A defesa do Estado democrático de direito contra violadores das leis é policial e judicial, não bélica. A democracia não é guerra e sim evitar a guerra. Sem guerra quente. Sem guerra fria. E sem política como continuação da guerra por outros meios. Quem inventou a ideia antidemocrática de “inimigo interno” foi a doutrina de segurança nacional dos ditadores militares e não deixa de ser irônico que setores da esquerda estejam agora querendo reintroduzir essa noção autocrática.
É explicável por que muitos intelectuais de esquerda, inclusive pesquisadores da extrema-direita, acabem sucumbindo ao apelo da guerra e se afastando da política democrática. Acham que se trata de montar uma força para exterminar a extrema-direita, uma espécie de Comando de Caça aos Fascistas (ou aos Terroristas). Mas a guerra contra o terror (real ou imaginário) é uma armadilha. Porque, de toda sorte, alimenta a guerra (que, repita-se, é sempre a falência da política). Sim, o estado de guerra prolongado acaba derruindo ou retirando qualidade da democracia. Pelo contrário, é necessário desconstituir a guerra, criar um ambiente de pacificação que isole os grupos extremistas e confine-os nas fronteiras do espectro político onde, então, podem ser mais facilmente metabolizados pela democracia.
Os intelectuais de esquerda radicalizados se alvoroçam e não querem nem ouvir falar em pacificação, que confundem maldosamente com anistia para Bolsonaro e os demais envolvidos nos crimes. O pesquisador Miguel Lago, segundo a Folha (de 13/01), resume tudo ao dizer que há uma “chance única de união da classe política e da sociedade civil não bolsonarista em torno de Lula”. Ora, por que em torno de Lula? A união deve ser em defesa da democracia, congregando os governistas que apoiam Lula e os que a ele se opõem democraticamente. Ser contra o golpismo e o vandalismo (e, obviamente, contra o terrorismo, nos casos reais de terrorismo) não significa ser a favor do petismo.
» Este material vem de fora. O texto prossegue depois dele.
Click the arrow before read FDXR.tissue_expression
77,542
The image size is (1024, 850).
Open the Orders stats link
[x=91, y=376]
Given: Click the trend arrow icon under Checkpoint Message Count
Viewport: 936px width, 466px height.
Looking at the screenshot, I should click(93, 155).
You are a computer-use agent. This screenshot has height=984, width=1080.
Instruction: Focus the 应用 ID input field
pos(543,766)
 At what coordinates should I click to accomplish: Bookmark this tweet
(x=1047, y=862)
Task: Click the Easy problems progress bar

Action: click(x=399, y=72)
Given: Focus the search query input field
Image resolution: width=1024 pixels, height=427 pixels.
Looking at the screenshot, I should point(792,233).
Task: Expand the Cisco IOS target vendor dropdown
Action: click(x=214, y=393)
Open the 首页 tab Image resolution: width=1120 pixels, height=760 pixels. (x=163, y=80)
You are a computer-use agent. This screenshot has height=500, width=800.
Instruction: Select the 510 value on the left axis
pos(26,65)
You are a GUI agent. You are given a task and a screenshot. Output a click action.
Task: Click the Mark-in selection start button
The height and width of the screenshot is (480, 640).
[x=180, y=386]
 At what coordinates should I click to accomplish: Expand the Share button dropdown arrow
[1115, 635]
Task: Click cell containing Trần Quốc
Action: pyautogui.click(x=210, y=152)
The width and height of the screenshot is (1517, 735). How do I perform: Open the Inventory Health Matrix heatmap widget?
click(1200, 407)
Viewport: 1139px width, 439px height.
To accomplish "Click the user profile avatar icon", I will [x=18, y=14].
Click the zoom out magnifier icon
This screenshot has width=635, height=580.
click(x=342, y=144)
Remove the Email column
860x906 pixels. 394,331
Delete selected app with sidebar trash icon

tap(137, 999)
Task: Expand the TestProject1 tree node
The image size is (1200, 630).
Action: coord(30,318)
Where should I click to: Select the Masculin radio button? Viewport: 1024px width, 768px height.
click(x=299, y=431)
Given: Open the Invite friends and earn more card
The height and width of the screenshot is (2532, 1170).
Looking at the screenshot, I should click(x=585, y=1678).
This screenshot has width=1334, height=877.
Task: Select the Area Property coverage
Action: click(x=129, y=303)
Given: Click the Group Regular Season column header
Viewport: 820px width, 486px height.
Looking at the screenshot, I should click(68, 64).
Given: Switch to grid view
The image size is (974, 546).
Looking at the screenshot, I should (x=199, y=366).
Lago não está sozinho nesse juízo, mas tem lá suas visões particulares. Ele acha que existe populismo do bem e queria que Lula fosse uma espécie de reencarnação de Getúlio: todo mundo mesmerizado pelo condottieri. Articulações de organizações não-governamentais governistas para cassar parlamentares eleitos bolsonaristas (antes até do início da legislatura) estão a todo vapor. A esquerda populista está querendo começar uma caça às bruxas. Dizem que é preciso aproveitar a força do momento para cortar a cabeça do monstro. Lula, como foi dito, dando uma de Bush, vai querer turbinar sua popularidade na base da guerra contra o terror?
Para os petistas hegemonistas, toda essa conversa sobre defesa da democracia, combate ao terrorismo, prisão dos fascistas, tudo isso sempre foi, na verdade, sobre Lula. O objetivo é transformar Lula num Mandela para depois viver mil anos no Reich construído sob sua sombra? Se for isso, aqui se vê que os perigos para a nossa democracia não vêm só da extrema-direita.